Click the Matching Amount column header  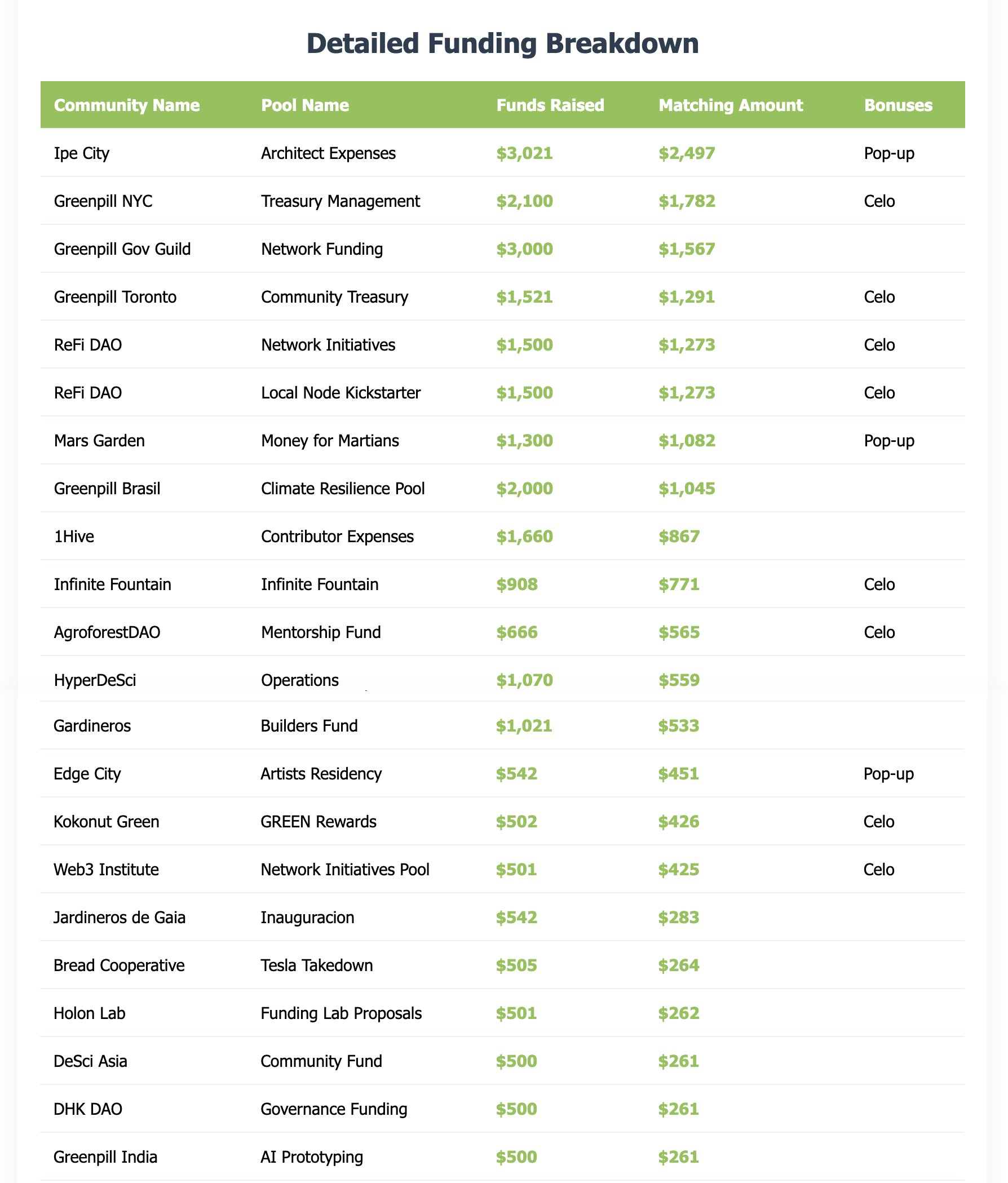pos(731,105)
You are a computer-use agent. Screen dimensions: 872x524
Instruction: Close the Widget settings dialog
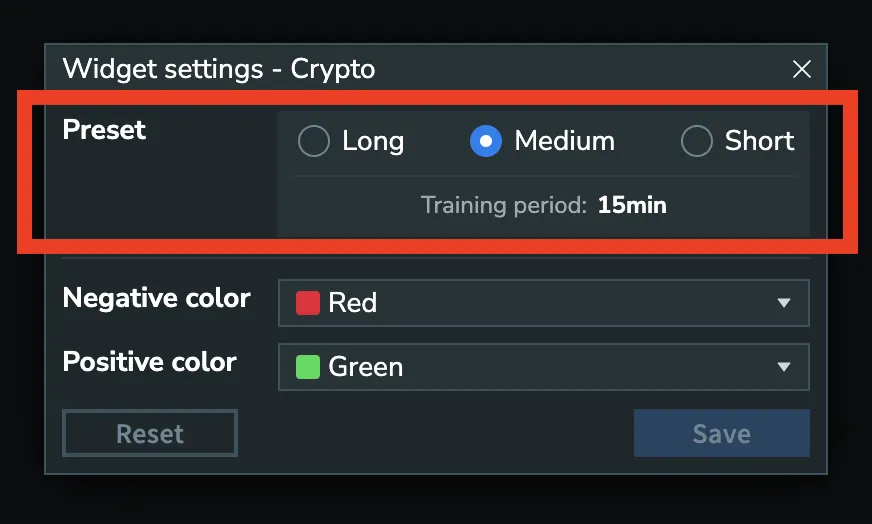click(801, 69)
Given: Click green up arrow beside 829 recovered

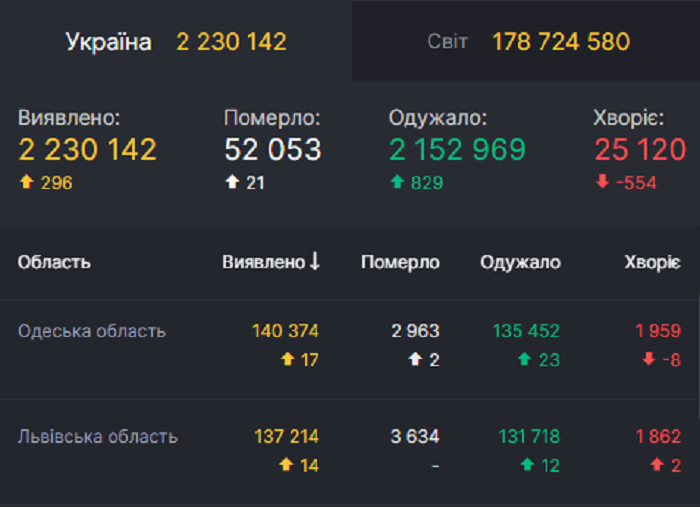Looking at the screenshot, I should 397,182.
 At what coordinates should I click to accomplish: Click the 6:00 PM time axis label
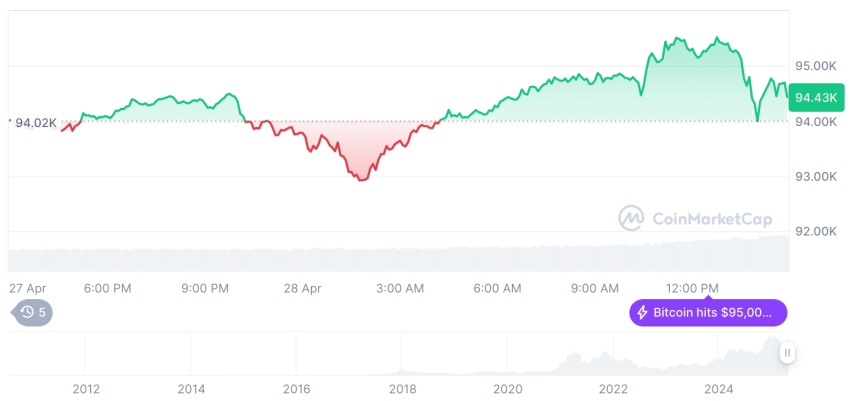pos(107,288)
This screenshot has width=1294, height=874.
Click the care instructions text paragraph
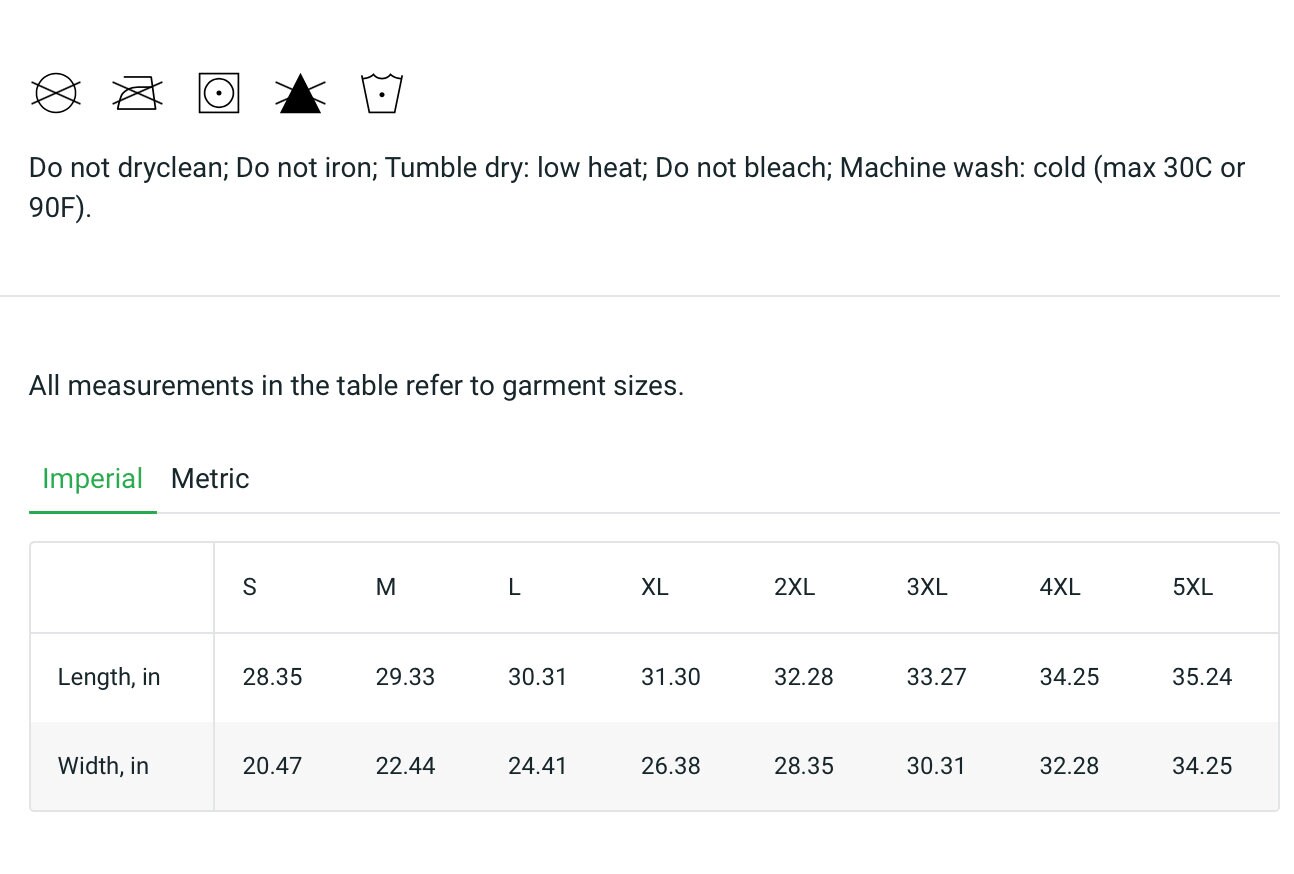637,188
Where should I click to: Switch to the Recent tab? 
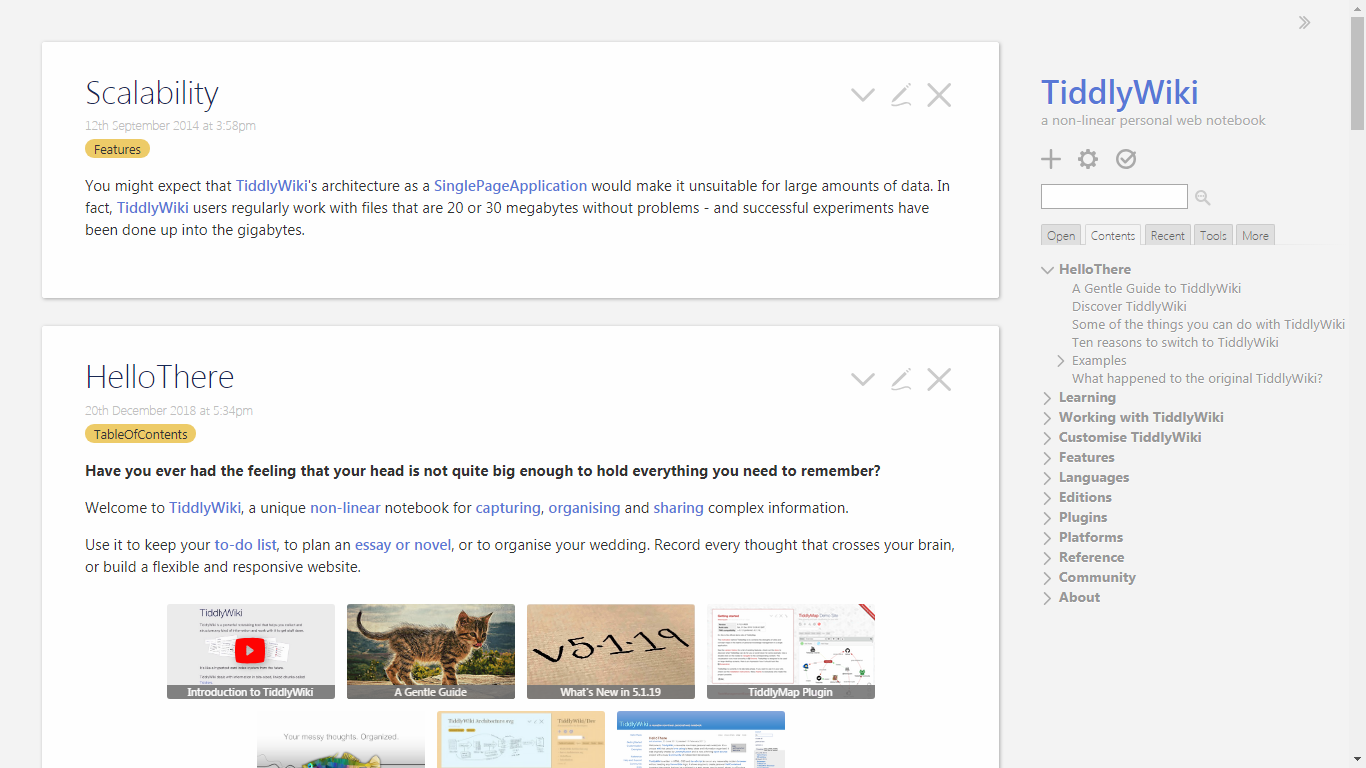pos(1167,235)
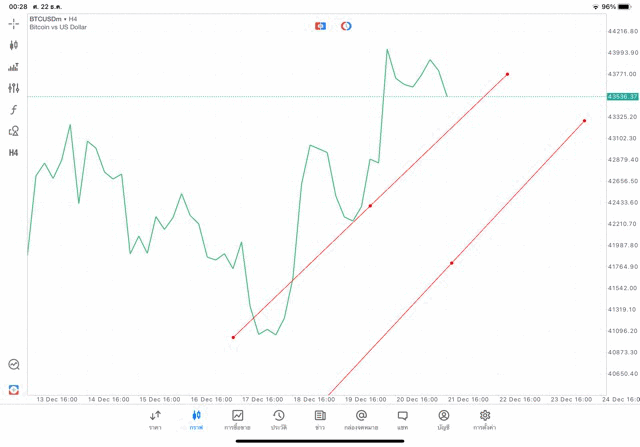Open the settings (การตั้งค่า) gear tab

[485, 420]
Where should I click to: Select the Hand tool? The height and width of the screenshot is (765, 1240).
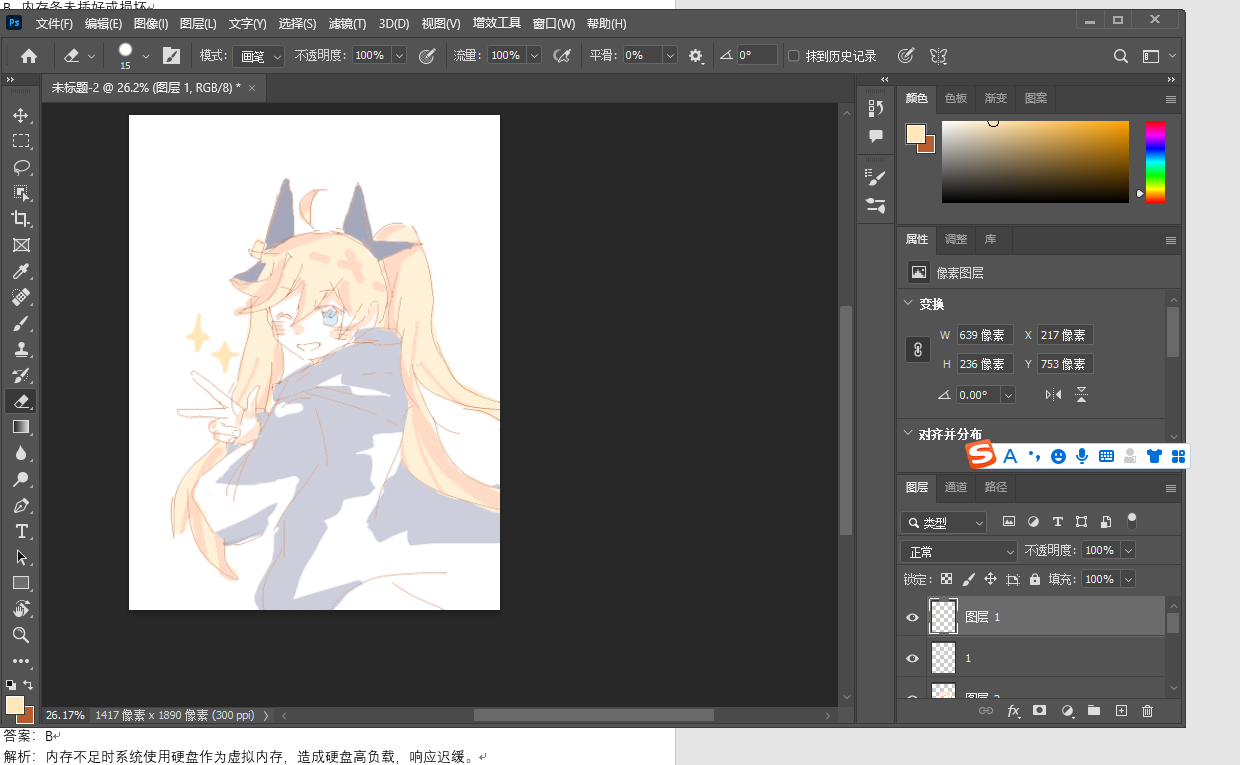point(21,609)
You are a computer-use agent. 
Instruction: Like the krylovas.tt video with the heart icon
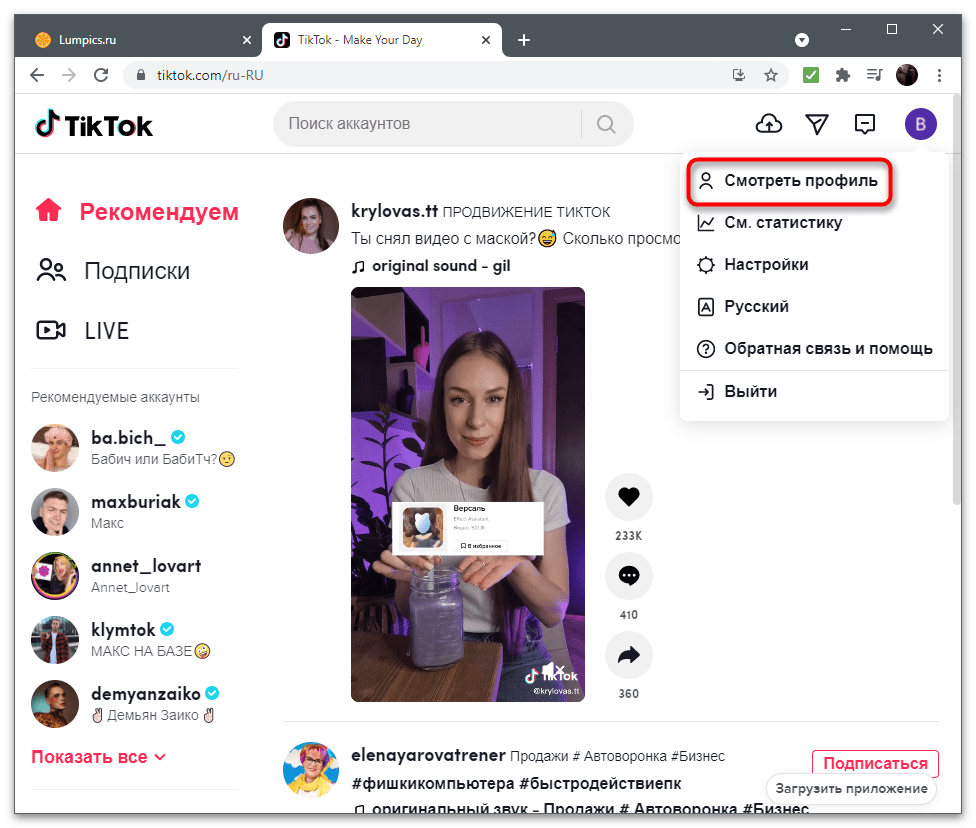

--------------------

**Task objective**
List every line from the entries above in which "agent" appears.

**Answer section**
You are a computer-use agent. Screen dimensions: 872x524
You are a computer-use agent. 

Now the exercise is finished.